- **DATA FOR THIS EXERCISE**:
■ ■ ■

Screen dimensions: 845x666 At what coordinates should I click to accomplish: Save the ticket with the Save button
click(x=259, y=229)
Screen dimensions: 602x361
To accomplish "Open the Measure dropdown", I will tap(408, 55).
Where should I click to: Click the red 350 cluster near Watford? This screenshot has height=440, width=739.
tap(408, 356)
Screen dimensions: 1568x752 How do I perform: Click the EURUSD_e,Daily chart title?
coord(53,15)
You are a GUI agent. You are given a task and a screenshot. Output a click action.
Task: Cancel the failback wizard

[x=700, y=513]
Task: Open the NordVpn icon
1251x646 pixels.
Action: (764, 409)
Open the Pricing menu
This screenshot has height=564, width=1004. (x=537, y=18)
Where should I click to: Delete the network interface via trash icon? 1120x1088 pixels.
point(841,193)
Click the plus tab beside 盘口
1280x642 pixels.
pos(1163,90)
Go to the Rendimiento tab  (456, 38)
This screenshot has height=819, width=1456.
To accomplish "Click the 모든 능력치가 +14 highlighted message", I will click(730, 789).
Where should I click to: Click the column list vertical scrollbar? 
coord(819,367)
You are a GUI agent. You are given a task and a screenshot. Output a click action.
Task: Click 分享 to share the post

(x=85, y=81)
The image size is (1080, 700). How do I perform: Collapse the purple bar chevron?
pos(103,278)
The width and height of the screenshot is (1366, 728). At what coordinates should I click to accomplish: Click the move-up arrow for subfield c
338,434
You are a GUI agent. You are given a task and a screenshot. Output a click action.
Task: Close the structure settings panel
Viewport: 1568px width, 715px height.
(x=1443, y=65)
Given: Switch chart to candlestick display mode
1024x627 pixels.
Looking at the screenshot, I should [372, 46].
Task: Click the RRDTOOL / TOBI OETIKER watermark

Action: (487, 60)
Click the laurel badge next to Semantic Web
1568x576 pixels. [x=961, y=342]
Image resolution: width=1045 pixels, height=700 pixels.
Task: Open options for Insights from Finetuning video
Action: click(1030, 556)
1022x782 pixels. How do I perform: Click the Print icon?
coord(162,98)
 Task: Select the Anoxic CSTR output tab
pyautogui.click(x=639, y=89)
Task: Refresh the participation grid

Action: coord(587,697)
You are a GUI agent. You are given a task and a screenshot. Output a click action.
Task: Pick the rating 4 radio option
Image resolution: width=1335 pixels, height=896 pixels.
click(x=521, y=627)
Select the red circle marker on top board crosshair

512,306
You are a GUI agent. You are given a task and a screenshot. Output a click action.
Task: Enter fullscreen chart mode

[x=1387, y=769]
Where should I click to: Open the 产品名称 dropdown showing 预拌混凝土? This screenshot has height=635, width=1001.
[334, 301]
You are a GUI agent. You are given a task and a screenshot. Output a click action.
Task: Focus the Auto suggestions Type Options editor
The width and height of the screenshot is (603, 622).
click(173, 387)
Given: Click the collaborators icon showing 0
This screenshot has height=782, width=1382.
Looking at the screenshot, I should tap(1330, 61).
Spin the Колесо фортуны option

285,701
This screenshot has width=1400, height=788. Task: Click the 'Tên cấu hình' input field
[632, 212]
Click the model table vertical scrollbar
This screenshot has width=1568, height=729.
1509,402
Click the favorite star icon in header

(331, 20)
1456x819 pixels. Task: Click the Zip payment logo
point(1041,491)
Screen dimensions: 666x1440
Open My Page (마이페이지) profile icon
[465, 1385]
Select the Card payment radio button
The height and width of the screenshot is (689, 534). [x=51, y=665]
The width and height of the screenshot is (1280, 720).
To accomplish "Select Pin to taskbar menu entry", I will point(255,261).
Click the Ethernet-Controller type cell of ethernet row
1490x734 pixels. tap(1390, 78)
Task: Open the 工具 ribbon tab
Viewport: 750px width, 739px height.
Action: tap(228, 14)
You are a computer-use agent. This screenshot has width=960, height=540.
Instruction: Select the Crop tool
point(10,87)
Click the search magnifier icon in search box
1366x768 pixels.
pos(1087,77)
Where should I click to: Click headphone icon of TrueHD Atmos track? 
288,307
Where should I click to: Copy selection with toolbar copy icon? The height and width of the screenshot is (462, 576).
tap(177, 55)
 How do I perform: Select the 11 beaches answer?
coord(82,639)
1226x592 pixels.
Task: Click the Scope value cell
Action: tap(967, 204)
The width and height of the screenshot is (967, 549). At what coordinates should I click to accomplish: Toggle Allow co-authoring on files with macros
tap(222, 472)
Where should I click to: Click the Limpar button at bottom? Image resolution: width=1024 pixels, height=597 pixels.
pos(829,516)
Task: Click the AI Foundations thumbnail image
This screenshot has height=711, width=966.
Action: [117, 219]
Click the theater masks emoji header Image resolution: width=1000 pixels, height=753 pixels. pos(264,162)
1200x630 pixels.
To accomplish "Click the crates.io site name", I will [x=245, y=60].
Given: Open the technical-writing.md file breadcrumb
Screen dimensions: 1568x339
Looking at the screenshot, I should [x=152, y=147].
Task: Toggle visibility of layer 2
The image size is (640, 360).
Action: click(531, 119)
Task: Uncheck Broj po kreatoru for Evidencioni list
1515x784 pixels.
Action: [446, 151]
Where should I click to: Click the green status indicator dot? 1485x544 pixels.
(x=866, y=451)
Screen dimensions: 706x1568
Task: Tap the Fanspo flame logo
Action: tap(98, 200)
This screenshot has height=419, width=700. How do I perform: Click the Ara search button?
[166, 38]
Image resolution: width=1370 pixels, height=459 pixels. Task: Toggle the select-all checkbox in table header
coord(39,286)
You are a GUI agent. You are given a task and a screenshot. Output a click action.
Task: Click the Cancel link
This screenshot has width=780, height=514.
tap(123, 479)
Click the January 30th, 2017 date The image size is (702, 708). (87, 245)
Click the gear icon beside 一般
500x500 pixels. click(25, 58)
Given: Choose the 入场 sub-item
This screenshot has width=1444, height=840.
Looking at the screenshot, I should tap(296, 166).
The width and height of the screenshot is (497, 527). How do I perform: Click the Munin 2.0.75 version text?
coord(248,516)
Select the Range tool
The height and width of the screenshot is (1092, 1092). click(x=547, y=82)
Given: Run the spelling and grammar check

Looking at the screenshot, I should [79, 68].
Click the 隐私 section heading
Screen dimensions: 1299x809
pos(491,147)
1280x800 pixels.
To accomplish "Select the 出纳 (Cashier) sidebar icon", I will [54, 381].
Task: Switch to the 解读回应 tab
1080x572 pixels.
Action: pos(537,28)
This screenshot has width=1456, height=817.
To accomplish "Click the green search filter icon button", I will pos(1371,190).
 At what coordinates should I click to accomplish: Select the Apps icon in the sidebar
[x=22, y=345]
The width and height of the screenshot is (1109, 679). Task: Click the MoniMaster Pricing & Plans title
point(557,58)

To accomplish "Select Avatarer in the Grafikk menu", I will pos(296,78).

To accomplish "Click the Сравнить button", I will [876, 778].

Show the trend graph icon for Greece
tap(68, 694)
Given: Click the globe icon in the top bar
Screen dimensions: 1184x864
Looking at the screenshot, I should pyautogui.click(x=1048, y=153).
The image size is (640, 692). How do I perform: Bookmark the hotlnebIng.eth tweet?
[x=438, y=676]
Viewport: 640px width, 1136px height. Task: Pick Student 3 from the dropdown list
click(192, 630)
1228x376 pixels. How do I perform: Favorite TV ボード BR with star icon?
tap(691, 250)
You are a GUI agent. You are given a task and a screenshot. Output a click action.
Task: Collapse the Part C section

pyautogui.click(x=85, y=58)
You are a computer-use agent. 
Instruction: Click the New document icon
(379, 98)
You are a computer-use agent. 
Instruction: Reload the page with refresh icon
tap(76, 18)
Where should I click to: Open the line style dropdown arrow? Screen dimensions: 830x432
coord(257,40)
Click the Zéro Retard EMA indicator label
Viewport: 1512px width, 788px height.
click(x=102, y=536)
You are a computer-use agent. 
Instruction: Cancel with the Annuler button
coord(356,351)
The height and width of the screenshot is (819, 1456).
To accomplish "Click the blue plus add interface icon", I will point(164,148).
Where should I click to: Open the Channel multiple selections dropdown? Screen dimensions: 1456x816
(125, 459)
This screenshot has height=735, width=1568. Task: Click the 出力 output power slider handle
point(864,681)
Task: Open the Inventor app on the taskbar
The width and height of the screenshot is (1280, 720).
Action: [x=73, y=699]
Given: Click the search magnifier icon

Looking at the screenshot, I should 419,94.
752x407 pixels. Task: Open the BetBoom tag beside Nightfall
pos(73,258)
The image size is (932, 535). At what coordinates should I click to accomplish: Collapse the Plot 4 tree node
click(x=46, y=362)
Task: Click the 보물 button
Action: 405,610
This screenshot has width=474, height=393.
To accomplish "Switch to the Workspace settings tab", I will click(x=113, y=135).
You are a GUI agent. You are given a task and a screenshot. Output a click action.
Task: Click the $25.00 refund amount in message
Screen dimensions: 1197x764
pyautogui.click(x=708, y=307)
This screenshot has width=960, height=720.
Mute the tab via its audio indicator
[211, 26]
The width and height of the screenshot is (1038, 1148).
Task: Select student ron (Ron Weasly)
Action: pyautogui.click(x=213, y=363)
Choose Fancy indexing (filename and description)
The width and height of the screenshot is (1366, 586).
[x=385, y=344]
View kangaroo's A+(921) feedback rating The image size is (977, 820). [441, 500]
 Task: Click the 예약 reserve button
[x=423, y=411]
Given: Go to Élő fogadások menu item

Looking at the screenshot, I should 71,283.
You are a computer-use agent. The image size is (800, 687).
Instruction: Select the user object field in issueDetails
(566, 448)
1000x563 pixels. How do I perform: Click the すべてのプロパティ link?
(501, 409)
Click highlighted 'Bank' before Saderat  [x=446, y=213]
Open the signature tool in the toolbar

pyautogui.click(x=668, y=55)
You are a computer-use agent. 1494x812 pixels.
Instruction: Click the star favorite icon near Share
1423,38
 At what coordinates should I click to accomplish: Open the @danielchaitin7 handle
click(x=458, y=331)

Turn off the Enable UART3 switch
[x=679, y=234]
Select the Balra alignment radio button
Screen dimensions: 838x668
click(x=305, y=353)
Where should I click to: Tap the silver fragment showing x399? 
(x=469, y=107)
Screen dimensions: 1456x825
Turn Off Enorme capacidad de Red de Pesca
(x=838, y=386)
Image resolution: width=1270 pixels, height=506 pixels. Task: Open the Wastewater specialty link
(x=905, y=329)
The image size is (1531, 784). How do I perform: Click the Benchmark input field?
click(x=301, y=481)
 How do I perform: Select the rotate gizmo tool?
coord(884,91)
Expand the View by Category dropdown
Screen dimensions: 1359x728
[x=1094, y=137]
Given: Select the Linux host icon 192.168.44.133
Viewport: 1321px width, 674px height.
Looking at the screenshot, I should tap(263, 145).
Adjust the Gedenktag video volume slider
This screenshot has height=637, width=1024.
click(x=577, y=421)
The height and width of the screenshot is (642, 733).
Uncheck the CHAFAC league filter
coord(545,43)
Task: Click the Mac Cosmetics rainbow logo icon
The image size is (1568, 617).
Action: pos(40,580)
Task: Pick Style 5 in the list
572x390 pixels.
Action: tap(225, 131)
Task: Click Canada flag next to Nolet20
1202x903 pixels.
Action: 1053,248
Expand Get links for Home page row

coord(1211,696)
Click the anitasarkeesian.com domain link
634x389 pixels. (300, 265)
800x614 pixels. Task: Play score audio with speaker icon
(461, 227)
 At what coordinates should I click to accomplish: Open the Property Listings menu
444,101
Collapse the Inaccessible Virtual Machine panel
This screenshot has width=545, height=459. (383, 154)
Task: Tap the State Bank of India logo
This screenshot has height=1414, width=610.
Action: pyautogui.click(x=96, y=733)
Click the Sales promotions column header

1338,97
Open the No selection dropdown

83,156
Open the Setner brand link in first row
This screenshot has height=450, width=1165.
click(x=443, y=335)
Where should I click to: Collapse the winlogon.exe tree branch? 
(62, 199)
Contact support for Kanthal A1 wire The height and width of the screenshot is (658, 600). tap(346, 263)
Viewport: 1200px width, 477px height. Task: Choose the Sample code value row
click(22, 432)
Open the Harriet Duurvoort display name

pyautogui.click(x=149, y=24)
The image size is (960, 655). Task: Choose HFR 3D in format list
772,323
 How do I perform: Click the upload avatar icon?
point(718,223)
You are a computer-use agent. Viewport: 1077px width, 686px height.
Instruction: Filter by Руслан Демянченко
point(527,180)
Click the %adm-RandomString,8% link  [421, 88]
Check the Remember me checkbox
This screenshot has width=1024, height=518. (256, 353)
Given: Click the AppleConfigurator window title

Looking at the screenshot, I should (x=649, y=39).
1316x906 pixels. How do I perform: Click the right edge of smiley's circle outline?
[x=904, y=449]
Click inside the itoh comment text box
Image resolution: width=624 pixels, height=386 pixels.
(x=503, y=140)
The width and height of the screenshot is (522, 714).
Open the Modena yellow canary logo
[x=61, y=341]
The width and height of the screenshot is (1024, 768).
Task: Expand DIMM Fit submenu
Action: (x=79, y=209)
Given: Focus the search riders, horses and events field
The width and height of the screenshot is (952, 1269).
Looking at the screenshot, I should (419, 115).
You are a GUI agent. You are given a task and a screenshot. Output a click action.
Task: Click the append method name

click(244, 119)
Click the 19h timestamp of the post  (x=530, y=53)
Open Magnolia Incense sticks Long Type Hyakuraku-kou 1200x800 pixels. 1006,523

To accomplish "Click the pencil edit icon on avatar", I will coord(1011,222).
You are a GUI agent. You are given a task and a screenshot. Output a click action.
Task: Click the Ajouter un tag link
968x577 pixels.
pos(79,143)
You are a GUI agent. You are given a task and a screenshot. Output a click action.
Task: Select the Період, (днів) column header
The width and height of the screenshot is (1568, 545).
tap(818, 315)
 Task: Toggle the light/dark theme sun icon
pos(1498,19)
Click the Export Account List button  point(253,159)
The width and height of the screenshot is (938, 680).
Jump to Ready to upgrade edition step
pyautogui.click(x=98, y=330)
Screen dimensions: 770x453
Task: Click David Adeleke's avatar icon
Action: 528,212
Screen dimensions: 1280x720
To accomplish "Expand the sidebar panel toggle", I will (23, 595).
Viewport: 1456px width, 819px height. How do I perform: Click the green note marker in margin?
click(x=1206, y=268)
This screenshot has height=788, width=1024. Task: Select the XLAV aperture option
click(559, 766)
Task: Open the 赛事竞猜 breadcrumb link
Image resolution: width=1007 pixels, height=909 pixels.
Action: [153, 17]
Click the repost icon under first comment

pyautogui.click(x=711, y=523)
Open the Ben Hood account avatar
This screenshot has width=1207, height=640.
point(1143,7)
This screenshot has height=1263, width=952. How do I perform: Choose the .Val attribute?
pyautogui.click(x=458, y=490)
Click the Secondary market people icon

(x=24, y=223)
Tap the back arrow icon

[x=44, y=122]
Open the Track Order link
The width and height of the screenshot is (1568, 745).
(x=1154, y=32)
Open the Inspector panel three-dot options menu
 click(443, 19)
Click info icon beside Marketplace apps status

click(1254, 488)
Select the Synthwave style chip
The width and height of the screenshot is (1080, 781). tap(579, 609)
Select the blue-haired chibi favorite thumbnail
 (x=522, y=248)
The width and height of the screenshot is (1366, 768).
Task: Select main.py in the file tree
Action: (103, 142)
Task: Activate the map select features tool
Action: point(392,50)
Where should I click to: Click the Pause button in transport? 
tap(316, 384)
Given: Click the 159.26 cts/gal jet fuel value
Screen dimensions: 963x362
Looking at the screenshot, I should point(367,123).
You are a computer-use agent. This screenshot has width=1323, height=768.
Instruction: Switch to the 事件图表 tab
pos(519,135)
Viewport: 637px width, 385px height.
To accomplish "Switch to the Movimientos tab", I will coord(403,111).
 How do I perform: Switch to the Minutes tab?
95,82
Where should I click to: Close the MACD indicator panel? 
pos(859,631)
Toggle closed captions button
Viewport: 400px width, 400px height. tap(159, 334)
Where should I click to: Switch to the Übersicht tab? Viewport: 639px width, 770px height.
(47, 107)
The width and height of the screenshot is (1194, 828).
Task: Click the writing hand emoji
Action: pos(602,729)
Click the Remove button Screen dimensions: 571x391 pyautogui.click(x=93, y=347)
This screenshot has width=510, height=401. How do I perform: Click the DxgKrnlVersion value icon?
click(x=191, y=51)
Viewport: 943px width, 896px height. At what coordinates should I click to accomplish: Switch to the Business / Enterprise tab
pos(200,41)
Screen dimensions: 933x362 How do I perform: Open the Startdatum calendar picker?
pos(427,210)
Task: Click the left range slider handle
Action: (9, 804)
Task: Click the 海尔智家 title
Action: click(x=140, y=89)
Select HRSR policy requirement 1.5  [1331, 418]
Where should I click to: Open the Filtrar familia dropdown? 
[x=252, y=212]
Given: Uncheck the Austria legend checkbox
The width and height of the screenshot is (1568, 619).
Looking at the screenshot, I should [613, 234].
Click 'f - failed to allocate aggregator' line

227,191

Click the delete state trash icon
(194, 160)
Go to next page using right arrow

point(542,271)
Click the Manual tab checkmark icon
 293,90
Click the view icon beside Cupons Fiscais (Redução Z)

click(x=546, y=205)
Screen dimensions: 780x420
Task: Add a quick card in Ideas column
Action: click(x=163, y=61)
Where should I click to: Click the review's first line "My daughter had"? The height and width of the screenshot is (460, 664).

■ ■ ■

- **WORK REQUIRED**: Which lines of the records above contain the word "Focus"? Copy each of them.

- **YOUR RESPONSE**:
Task: Focus the Auto suggestions Type Options editor
Given: Focus the search riders, horses and events field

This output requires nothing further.